Friday, Suttle Lodge, Sisters.

“The Fertile Crescent”
Contemporary music ensemble FearNoMusic lives up to its name by presenting music written by contemporary Middle Eastern composers and those who’ve enriched American musical culture. The 70-year-old Azeri composer Franghiz Ali-Zade’s modernist 1990 From Japanese Poetry reflects its lonely, sometimes anguished, subject matter. Based on Persian folk tunes, Iran-born American composer Reza Vali’s three short Love Songs for Piano Quartet include an appropriately tipsy “Love Drunk,” a warm “Armenian Love Song,” and a poignant “In Memory of a Lost Beloved.” Along with Egyptian Bahaa El-Ansary’s ominous 2012 Circles for solo cello, and 30-year-old Iranian American composer Gity Razaz’s melancholy 2011 ballet score Chance Has Spoken for string quartet and vibraphone, the concert offers two works by Syrian composers. Kareem Roustam’s Aleppo Songs for solo piano and Kinan Azmeh’s haunting How Many Would It Take? for violin and electronics invoke their country’s devastating, ongoing civil war and murderous, dictatorial oppression.
Monday, The Old Church, 1422 SW 11th Ave. Portland.

Christian Scott aTunde Adjuah performs Tuesday at Jack London Revue.
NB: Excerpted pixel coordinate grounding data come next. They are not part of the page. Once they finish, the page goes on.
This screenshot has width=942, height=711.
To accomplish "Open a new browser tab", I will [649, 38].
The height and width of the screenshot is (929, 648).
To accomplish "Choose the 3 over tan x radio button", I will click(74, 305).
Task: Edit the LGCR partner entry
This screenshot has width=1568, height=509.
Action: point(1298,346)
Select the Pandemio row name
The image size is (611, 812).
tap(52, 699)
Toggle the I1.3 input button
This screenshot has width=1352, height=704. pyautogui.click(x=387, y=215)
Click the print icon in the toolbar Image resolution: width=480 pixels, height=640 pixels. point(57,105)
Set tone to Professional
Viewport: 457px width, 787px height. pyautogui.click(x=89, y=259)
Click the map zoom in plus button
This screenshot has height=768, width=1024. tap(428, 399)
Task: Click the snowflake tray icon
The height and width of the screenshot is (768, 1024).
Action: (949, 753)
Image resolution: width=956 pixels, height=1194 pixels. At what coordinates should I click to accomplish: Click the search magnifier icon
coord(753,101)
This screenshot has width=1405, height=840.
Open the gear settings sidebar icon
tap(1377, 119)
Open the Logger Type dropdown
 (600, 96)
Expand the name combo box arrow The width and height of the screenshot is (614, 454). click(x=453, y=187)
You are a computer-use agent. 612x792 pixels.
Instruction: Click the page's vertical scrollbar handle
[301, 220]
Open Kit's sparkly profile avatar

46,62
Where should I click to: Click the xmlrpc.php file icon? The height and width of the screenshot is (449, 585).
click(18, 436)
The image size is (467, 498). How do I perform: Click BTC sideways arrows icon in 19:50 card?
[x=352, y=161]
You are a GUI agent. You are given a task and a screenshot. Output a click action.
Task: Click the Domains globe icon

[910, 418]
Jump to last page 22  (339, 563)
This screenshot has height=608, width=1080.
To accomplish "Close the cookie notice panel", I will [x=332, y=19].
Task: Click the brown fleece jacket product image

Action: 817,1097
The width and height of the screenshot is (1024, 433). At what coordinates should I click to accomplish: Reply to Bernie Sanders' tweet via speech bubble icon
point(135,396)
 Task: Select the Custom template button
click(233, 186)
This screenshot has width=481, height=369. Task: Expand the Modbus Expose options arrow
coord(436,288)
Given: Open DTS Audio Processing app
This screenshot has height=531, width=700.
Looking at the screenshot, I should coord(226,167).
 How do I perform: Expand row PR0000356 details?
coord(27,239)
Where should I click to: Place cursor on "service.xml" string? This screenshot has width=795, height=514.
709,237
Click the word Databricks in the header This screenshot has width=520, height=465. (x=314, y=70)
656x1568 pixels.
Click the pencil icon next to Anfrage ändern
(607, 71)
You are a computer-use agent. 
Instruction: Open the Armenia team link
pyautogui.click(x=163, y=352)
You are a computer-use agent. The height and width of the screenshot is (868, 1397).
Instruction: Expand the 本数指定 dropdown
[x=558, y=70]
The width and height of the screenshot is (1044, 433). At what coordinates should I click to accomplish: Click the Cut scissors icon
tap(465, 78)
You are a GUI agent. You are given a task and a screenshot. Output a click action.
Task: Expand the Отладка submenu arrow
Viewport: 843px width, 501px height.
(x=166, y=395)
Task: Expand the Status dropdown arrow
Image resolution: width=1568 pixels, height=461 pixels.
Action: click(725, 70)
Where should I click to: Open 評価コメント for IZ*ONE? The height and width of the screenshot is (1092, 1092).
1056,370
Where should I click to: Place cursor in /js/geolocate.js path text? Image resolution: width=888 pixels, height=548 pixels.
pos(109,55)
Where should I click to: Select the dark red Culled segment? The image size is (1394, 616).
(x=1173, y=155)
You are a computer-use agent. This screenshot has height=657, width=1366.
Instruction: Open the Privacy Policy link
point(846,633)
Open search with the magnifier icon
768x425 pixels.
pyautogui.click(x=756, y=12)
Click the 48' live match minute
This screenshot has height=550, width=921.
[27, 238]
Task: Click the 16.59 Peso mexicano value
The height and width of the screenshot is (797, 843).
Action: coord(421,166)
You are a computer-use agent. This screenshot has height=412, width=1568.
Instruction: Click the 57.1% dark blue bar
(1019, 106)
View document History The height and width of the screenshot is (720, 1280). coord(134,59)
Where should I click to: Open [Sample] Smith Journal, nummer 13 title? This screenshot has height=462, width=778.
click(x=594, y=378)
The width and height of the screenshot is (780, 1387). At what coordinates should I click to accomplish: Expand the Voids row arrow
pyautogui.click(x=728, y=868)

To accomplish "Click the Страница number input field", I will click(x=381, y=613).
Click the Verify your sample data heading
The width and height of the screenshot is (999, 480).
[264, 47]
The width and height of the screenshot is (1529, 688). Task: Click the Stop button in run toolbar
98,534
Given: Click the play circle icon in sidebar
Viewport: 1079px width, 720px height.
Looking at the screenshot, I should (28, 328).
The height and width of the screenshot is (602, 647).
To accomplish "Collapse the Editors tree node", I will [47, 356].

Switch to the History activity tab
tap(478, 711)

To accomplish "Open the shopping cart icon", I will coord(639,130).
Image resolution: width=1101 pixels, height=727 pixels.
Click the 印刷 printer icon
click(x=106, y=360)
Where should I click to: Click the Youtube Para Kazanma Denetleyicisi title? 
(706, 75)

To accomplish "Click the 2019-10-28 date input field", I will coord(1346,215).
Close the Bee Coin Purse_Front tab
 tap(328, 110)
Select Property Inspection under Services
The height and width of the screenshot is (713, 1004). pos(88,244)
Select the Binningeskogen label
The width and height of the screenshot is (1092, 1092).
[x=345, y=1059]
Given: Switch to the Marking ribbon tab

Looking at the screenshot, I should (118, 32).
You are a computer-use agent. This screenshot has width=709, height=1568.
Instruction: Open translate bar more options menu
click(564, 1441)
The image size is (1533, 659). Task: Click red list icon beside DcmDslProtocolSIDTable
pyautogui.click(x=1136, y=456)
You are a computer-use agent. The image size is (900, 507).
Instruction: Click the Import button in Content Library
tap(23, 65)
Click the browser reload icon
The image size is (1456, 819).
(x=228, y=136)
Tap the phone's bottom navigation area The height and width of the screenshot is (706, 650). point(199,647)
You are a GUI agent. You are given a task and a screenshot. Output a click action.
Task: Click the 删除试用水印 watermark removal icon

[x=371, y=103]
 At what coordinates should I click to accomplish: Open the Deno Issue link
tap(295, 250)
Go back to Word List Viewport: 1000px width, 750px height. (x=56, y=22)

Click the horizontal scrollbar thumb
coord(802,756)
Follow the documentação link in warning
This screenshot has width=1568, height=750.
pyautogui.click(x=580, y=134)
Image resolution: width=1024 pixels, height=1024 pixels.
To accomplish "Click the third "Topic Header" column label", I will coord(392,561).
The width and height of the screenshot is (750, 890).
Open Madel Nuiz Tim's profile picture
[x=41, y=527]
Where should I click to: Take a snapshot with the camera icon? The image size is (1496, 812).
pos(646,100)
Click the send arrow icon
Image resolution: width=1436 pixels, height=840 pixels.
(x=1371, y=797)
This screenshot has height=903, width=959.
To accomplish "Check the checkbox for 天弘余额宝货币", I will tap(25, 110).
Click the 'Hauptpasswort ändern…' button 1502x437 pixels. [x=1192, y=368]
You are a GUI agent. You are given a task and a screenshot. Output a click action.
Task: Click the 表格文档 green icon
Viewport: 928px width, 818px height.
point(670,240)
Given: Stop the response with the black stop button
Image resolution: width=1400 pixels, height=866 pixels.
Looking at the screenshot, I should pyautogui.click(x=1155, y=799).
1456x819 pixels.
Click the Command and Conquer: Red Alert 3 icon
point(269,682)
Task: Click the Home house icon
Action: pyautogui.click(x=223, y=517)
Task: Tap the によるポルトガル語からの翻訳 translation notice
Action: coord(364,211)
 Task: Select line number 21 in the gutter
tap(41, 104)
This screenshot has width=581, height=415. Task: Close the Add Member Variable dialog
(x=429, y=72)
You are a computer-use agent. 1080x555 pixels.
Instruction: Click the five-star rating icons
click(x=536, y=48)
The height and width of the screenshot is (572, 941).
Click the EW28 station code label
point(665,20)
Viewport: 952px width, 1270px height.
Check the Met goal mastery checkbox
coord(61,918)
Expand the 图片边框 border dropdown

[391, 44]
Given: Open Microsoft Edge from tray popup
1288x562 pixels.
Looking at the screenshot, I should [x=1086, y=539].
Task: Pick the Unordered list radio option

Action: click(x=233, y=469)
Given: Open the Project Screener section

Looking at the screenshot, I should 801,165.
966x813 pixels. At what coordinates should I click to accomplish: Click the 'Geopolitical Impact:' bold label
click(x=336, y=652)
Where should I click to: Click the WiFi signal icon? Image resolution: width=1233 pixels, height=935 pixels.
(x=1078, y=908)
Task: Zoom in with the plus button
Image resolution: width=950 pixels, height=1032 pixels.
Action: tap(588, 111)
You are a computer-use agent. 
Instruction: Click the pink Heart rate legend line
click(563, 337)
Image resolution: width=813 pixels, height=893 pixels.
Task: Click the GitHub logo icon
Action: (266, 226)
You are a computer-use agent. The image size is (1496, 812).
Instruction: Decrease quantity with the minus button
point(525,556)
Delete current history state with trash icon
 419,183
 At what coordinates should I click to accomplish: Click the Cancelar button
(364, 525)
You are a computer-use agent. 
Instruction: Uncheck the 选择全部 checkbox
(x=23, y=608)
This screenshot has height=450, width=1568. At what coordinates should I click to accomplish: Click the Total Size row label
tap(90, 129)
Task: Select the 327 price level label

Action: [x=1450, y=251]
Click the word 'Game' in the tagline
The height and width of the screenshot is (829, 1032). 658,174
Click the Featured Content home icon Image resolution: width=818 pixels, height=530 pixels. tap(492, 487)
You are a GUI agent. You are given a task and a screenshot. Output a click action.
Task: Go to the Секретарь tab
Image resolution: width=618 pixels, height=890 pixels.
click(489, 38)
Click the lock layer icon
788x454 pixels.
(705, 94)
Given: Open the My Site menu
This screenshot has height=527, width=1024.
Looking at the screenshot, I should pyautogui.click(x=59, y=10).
Christian Scott aTunde Adjuah
Scion of one of New Orleans’s most renowned musical families, the dynamic, award winning composer/ trumpeter/ improviser/ producer/ instrument designer is one of the century’s most musically ambitious artists in any field. A leader in a vanguard of young musicians coming from the jazz tradition and embracing a wide variety of artistic influences while remaining musically accessible to broad audiences, he’s also contributed enormous amounts of work and creativity to youth education and other worthy causes, addressed pressing social and political issues in his work and beyond, scored films, worked with musicians as varied as Thom Yorke, Prince, and McCoy Tyner, founded a music festival, and released three very different albums this year. His jazz-inspired “stretch music” includes some of the most exciting new sounds being made today.
Tuesday, Jack London Revue, Portland.

Danilo Pérez: PanaMonk Revisited w/ Ben Street & Adam Cruz
The award winning Panamanian-American pianist’s Thelonious Monk centennial tribute uses the immortal American jazz composer’s music as a jumping off point for his own Latin jazz-tinged explorations.
Tuesday, Lewis & Clark College’s Evans Auditorium, Portland.